(begin)

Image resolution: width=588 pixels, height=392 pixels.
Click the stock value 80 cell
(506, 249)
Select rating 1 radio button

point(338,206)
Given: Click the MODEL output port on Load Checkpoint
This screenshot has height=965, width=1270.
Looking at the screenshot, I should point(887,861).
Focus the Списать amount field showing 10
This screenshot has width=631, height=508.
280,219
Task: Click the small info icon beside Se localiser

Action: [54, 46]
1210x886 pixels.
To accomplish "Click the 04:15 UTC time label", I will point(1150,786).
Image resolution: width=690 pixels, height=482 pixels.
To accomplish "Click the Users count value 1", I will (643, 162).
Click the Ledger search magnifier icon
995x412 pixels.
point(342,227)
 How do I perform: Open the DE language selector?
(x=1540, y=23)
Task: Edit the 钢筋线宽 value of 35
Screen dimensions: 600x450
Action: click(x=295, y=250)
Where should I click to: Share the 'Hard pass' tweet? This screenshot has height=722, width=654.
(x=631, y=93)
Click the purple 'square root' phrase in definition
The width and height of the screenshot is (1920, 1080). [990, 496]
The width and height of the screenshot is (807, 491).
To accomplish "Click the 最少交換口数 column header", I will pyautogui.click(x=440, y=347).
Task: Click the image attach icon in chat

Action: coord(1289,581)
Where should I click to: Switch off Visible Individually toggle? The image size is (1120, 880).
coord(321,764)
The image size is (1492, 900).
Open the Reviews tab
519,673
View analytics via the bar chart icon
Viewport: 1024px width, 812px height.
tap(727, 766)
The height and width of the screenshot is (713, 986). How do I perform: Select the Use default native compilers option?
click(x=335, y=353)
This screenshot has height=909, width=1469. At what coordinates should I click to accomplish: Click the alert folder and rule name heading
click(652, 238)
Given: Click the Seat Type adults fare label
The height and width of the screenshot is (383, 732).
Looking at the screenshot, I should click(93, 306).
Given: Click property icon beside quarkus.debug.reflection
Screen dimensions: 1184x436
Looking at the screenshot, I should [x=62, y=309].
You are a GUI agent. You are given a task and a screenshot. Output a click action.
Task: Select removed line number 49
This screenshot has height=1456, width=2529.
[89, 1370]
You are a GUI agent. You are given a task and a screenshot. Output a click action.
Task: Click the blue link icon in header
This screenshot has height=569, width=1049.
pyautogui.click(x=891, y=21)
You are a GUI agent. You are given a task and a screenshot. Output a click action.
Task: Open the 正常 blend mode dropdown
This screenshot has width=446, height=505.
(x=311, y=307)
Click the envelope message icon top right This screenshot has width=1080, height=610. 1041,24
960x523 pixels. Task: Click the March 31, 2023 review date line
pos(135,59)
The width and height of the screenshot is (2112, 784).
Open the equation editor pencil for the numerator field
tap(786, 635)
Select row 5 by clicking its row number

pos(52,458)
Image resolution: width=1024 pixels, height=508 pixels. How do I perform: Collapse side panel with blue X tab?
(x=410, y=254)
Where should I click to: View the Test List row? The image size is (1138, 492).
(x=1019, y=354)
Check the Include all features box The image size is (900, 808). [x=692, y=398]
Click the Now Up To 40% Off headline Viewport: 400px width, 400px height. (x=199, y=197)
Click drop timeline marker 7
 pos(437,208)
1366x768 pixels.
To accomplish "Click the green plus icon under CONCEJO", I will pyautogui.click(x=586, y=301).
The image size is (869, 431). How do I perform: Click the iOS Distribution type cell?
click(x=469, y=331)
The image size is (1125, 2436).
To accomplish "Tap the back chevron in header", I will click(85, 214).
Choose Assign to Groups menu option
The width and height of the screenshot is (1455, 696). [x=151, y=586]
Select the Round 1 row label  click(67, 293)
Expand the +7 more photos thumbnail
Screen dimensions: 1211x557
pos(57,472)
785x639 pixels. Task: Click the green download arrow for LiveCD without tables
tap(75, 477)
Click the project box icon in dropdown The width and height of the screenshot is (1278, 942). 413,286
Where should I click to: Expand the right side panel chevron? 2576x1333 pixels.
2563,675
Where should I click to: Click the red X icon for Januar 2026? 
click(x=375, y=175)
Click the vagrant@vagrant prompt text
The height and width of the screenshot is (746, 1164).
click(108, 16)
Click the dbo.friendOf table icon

(end)

Directions: Can you rewrite all of the records above with "Where should I click to" replaced by "Where do I click to" and everything else left unchanged?

Exercise result:
Image resolution: width=588 pixels, height=392 pixels.
Click the stock value 80 cell
(506, 249)
Select rating 1 radio button

point(338,206)
Given: Click the MODEL output port on Load Checkpoint
This screenshot has height=965, width=1270.
Looking at the screenshot, I should point(887,861).
Focus the Списать amount field showing 10
This screenshot has width=631, height=508.
280,219
Task: Click the small info icon beside Se localiser

Action: [54, 46]
1210x886 pixels.
To accomplish "Click the 04:15 UTC time label", I will point(1150,786).
Image resolution: width=690 pixels, height=482 pixels.
To accomplish "Click the Users count value 1", I will (643, 162).
Click the Ledger search magnifier icon
995x412 pixels.
point(342,227)
 How do I perform: Open the DE language selector?
(x=1540, y=23)
Task: Edit the 钢筋线宽 value of 35
Screen dimensions: 600x450
Action: click(x=295, y=250)
Where do I click to: Share the 'Hard pass' tweet? This screenshot has height=722, width=654.
(x=631, y=93)
Click the purple 'square root' phrase in definition
The width and height of the screenshot is (1920, 1080). [990, 496]
The width and height of the screenshot is (807, 491).
To accomplish "Click the 最少交換口数 column header", I will pyautogui.click(x=440, y=347).
Task: Click the image attach icon in chat

Action: coord(1289,581)
Where do I click to: Switch off Visible Individually toggle? The image size is (1120, 880).
coord(321,764)
The image size is (1492, 900).
Open the Reviews tab
519,673
View analytics via the bar chart icon
Viewport: 1024px width, 812px height.
tap(727, 766)
The height and width of the screenshot is (713, 986). How do I perform: Select the Use default native compilers option?
click(x=335, y=353)
This screenshot has height=909, width=1469. At what coordinates should I click to accomplish: Click the alert folder and rule name heading
click(652, 238)
Given: Click the Seat Type adults fare label
The height and width of the screenshot is (383, 732).
Looking at the screenshot, I should click(93, 306).
Given: Click property icon beside quarkus.debug.reflection
Screen dimensions: 1184x436
Looking at the screenshot, I should [x=62, y=309].
You are a GUI agent. You are given a task and a screenshot. Output a click action.
Task: Select removed line number 49
This screenshot has height=1456, width=2529.
[89, 1370]
You are a GUI agent. You are given a task and a screenshot. Output a click action.
Task: Click the blue link icon in header
This screenshot has height=569, width=1049.
pyautogui.click(x=891, y=21)
You are a GUI agent. You are given a task and a screenshot. Output a click action.
Task: Open the 正常 blend mode dropdown
This screenshot has width=446, height=505.
(x=311, y=307)
Click the envelope message icon top right This screenshot has width=1080, height=610. 1041,24
960x523 pixels. Task: Click the March 31, 2023 review date line
pos(135,59)
The width and height of the screenshot is (2112, 784).
Open the equation editor pencil for the numerator field
tap(786, 635)
Select row 5 by clicking its row number

pos(52,458)
Image resolution: width=1024 pixels, height=508 pixels. How do I perform: Collapse side panel with blue X tab?
(x=410, y=254)
Where do I click to: View the Test List row? The image size is (1138, 492).
(x=1019, y=354)
Check the Include all features box The image size is (900, 808). [x=692, y=398]
Click the Now Up To 40% Off headline Viewport: 400px width, 400px height. (x=199, y=197)
Click drop timeline marker 7
 pos(437,208)
1366x768 pixels.
To accomplish "Click the green plus icon under CONCEJO", I will pyautogui.click(x=586, y=301).
The image size is (869, 431). How do I perform: Click the iOS Distribution type cell?
click(x=469, y=331)
The image size is (1125, 2436).
To accomplish "Tap the back chevron in header", I will click(85, 214).
Choose Assign to Groups menu option
The width and height of the screenshot is (1455, 696). [x=151, y=586]
Select the Round 1 row label  click(67, 293)
Expand the +7 more photos thumbnail
Screen dimensions: 1211x557
pos(57,472)
785x639 pixels. Task: Click the green download arrow for LiveCD without tables
tap(75, 477)
Click the project box icon in dropdown The width and height of the screenshot is (1278, 942). 413,286
Where do I click to: Expand the right side panel chevron? 2576x1333 pixels.
2563,675
Where do I click to: Click the red X icon for Januar 2026? 
click(x=375, y=175)
Click the vagrant@vagrant prompt text
The height and width of the screenshot is (746, 1164).
click(108, 16)
Click the dbo.friendOf table icon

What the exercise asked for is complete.